The Hospice nurse had even come out to tell me those things they tell people
when Death is closer then we care for.

The idea of goodbyes was looming as it was a long hard day…
that is until late that evening when Dad seemed to come back to the present…
wanting a bowl of soup as he also wanted to know the times of Saturday’s NFL playoff games….

Go figure.

So my cousin, who is more brother than anything else, told me after our Thursday’s scare
that it would probably be a good idea if he and I made plans to met with those folks
whose jobs it is to deal with all things death.
Such as the funeral home, the cemetery, etc…..

Of which we did today.

Dying, death and burial is just as costly as living…if not even more so it seems.
And maybe that is because it comes in one huge lump at one single time as life and living is
spread out over time.
As in death, time becomes a bit of a moot point.

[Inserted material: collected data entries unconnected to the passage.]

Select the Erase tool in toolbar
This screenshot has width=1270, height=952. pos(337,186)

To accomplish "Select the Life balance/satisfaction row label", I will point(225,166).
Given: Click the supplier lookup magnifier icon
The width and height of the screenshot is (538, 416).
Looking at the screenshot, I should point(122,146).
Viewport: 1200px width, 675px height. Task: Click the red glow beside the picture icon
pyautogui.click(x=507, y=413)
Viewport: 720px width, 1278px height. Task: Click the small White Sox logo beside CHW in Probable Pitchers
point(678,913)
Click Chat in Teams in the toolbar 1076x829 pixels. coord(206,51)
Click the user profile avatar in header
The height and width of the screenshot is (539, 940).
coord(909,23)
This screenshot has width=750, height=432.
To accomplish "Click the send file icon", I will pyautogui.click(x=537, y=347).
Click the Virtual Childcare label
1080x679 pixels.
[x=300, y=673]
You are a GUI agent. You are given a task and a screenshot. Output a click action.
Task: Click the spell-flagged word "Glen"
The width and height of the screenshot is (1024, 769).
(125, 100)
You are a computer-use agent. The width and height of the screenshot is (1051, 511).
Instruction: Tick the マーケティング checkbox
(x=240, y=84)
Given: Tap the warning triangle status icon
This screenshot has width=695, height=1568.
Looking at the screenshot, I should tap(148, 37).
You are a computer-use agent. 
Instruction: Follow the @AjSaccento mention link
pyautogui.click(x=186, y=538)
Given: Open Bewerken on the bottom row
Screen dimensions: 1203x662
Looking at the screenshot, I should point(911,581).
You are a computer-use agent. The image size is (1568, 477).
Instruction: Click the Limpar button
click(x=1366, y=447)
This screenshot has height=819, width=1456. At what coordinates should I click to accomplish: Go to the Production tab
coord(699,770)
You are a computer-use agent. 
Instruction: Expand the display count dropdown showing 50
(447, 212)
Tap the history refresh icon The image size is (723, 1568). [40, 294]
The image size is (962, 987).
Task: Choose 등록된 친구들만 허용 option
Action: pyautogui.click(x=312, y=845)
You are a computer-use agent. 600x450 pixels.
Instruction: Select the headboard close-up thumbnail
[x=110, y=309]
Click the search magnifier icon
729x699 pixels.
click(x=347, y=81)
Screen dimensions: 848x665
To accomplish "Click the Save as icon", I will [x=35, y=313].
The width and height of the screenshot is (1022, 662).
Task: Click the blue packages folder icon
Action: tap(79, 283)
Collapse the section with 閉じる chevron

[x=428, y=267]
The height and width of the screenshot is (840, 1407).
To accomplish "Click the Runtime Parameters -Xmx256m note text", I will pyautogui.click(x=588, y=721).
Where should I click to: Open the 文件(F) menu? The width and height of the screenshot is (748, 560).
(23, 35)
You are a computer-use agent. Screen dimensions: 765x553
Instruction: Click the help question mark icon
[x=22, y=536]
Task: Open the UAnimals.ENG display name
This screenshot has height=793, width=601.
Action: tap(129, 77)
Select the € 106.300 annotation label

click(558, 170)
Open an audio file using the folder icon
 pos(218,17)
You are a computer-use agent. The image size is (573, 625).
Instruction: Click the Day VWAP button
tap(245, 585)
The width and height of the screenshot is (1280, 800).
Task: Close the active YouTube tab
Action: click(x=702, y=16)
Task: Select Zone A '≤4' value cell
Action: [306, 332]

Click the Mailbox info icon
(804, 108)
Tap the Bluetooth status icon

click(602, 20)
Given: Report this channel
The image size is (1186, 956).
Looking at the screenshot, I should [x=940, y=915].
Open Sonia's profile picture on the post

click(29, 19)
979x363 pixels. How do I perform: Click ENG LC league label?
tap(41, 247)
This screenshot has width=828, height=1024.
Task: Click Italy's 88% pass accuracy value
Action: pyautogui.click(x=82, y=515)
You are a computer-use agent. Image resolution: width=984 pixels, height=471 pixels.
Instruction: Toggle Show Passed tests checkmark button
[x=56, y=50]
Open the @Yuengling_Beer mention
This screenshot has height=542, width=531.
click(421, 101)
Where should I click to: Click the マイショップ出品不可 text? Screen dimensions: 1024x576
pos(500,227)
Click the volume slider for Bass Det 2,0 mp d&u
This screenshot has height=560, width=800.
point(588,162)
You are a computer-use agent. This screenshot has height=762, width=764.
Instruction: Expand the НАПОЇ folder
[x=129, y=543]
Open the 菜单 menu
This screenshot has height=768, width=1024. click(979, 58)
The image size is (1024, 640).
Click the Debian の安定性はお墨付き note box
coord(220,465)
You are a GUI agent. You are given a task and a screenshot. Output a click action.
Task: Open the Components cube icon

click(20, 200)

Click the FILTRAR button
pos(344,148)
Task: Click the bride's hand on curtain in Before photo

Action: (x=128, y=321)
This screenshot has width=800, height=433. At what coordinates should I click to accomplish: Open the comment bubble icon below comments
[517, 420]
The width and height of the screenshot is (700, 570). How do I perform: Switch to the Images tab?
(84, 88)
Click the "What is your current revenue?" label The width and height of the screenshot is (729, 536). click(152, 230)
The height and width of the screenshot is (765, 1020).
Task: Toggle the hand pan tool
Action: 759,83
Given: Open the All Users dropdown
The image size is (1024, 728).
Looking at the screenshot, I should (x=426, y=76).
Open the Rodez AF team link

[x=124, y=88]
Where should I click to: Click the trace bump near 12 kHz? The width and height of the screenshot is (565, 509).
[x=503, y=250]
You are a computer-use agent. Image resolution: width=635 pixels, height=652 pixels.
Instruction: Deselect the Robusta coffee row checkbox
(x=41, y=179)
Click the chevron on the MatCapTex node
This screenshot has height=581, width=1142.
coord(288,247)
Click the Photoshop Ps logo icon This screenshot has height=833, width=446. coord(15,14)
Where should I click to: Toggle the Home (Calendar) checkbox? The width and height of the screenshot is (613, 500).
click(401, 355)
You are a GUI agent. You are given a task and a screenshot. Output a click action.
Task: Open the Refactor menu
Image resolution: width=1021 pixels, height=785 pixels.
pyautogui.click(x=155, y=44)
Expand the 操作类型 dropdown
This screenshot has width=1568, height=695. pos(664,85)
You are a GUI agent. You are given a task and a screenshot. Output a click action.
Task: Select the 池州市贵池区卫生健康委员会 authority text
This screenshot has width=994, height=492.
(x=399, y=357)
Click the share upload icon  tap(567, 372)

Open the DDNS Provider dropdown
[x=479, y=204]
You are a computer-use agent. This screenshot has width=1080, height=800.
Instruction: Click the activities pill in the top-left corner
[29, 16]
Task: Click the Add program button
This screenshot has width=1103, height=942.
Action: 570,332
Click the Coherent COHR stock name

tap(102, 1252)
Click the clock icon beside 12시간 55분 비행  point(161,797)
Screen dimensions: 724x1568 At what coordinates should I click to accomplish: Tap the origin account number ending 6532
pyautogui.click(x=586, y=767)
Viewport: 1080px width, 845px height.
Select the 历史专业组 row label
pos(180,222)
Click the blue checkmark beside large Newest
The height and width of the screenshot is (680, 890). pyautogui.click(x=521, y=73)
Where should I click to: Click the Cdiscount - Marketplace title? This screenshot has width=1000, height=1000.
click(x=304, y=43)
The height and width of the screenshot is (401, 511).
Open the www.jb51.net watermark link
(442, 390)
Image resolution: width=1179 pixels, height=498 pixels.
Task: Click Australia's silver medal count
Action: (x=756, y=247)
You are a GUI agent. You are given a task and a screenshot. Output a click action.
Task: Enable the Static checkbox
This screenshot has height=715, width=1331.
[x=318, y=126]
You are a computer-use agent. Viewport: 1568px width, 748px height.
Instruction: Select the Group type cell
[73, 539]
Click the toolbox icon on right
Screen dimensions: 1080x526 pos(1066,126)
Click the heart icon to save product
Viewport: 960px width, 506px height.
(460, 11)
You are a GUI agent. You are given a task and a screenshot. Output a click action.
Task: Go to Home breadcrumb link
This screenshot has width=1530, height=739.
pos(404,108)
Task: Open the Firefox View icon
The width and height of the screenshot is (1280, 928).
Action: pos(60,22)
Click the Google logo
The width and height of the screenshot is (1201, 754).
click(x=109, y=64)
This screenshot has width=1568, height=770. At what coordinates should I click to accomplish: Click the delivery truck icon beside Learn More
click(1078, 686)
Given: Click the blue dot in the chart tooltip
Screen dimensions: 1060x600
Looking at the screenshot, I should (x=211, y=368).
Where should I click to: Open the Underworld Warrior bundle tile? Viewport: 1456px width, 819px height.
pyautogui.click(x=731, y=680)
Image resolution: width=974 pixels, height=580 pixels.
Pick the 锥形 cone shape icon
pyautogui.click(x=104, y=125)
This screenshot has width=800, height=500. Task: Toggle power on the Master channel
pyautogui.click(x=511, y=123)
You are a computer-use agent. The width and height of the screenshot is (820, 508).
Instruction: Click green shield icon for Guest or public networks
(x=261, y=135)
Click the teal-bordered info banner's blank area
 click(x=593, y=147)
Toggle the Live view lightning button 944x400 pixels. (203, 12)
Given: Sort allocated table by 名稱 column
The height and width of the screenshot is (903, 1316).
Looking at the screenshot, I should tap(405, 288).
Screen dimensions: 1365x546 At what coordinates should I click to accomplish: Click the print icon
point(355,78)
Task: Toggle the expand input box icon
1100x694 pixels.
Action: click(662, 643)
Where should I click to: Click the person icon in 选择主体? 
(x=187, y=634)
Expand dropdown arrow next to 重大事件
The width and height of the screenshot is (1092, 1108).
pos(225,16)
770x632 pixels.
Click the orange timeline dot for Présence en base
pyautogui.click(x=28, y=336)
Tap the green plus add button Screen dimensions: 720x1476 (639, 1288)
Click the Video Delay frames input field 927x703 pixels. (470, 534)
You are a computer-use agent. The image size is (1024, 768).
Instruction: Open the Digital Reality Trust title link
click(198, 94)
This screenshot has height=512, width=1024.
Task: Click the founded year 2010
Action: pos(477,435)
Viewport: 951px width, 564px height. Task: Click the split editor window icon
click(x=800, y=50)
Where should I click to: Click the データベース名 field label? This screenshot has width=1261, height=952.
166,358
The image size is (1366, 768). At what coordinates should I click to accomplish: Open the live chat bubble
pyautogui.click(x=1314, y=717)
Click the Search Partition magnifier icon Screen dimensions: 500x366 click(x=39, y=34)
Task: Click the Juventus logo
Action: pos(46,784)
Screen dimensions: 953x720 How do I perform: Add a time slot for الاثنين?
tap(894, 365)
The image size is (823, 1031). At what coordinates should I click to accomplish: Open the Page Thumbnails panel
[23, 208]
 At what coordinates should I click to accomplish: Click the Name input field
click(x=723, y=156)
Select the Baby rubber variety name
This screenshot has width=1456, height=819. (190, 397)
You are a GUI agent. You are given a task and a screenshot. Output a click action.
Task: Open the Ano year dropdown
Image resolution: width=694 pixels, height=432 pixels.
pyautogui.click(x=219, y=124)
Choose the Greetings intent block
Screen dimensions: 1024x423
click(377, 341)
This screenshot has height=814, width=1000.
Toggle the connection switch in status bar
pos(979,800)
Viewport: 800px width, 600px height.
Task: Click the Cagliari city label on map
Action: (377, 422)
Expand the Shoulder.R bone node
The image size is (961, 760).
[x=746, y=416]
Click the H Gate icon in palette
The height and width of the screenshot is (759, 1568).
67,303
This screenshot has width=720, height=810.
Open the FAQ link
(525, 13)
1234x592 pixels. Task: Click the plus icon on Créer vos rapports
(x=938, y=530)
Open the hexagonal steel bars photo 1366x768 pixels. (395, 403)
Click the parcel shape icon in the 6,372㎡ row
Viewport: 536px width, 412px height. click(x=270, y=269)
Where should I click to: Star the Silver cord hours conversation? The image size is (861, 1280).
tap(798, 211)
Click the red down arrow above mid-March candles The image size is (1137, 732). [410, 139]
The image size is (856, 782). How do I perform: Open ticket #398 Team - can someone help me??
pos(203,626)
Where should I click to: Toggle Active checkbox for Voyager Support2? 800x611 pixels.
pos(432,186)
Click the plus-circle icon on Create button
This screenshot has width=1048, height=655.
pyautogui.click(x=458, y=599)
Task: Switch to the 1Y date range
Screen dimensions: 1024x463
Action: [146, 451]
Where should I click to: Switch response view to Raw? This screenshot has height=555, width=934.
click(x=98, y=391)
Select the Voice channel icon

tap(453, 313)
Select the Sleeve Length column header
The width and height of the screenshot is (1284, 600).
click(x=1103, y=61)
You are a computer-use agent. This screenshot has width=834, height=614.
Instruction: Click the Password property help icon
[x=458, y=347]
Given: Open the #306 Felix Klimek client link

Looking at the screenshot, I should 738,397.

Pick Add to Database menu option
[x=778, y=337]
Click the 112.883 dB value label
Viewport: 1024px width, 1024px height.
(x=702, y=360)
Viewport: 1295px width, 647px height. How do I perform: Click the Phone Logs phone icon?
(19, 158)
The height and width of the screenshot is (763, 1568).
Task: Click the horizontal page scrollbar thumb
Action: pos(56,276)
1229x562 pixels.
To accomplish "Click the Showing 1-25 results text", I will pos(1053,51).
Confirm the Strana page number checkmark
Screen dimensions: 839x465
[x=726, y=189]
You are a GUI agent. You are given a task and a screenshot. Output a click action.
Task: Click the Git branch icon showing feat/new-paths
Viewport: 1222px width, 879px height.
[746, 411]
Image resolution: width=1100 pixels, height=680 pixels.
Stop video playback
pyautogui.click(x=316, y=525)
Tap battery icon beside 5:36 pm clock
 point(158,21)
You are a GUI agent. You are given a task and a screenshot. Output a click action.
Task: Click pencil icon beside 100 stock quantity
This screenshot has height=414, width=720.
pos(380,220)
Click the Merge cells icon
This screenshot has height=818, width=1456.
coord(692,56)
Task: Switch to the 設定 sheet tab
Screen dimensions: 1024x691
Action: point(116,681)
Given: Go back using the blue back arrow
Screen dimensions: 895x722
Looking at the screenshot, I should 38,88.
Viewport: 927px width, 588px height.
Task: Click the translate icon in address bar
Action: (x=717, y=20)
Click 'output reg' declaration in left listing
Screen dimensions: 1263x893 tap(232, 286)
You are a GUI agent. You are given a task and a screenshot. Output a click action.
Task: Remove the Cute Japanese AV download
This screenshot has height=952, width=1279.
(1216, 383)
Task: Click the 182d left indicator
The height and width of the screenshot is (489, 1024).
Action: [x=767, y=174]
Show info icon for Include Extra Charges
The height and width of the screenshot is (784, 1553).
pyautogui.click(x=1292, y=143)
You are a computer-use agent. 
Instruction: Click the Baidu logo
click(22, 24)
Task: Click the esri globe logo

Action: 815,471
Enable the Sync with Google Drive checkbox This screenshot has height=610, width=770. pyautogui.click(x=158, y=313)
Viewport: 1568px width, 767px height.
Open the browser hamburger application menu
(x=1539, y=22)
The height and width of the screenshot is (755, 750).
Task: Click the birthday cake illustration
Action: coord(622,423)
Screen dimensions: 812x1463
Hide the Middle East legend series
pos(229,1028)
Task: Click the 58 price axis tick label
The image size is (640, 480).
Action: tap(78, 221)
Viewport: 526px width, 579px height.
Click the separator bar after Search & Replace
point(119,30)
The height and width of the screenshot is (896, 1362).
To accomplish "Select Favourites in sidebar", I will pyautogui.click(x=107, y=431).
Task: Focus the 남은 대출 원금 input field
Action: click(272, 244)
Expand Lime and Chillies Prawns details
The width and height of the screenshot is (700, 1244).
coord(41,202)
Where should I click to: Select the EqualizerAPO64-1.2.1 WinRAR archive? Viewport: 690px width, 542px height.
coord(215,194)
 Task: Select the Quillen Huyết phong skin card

Yet during all of our planning and arranging…during all of the heavy decisions that we were wading through and deciding on…those sorts of things that one normally muses over briefly from time to time
preferring rather to linger only momentarily and casually…
I was struck by something other than the sheer costs behind funerals and burials…

Whereas we can prearrange, arrange and rearrange all we want here on this earth…
what with our lives and our dying…
It all pales in comparison when it comes to what is actually going on
once we take our last breath.

Maybe it’s because I have had Death’s presence so close to me these past several
months…such that I have found that the here and now is not nearly as important
as to what comes next.

There are so many folks who are concerned with living and living well,
that they run like hell,
far away from any thoughts of what comes after when the good living is all but over.

Maybe it’s because of a shallow and empty belief system,
maybe it’s due to fear of the unknown…
but no matter what the reason, as I am now all too aware,
the importance if found not in how we live…
but rather the importance is actually found in how we die.

That is not to say that our deaths are to be melodramatic or rehearsed…
as that is nearly impossible because for most, death is instantaneous…
both without time nor thought.

And it is for that very reason that the thought of death and dying must come long
before it is really all too late.

Because I know that when one takes one’s last breath…
something else entirely different begins.
And it is only up to each of us to decide what exactly that beginning is to be all about…

And if you think thoughts about God and Jesus,
Heaven and Hell,
life and living,
sin and death…
are all fodder for the superstitious or simply the mumbo jumbo of the sick and elderly…
you need to reconsider you thoughts….

Because there is something which is much more expensive waiting on you other than the cost
you will be leaving behind….for those who remain for when you die….

For it is truly a question of Life eternal
or
Death eternal

So will it be with the resurrection of the dead.
The body that is sown is perishable, it is raised imperishable;
it is sown in dishonor, it is raised in glory; it is sown in weakness,
it is raised in power; it is sown a natural body, it is raised a spiritual body.
If there is a natural body, there is also a spiritual body.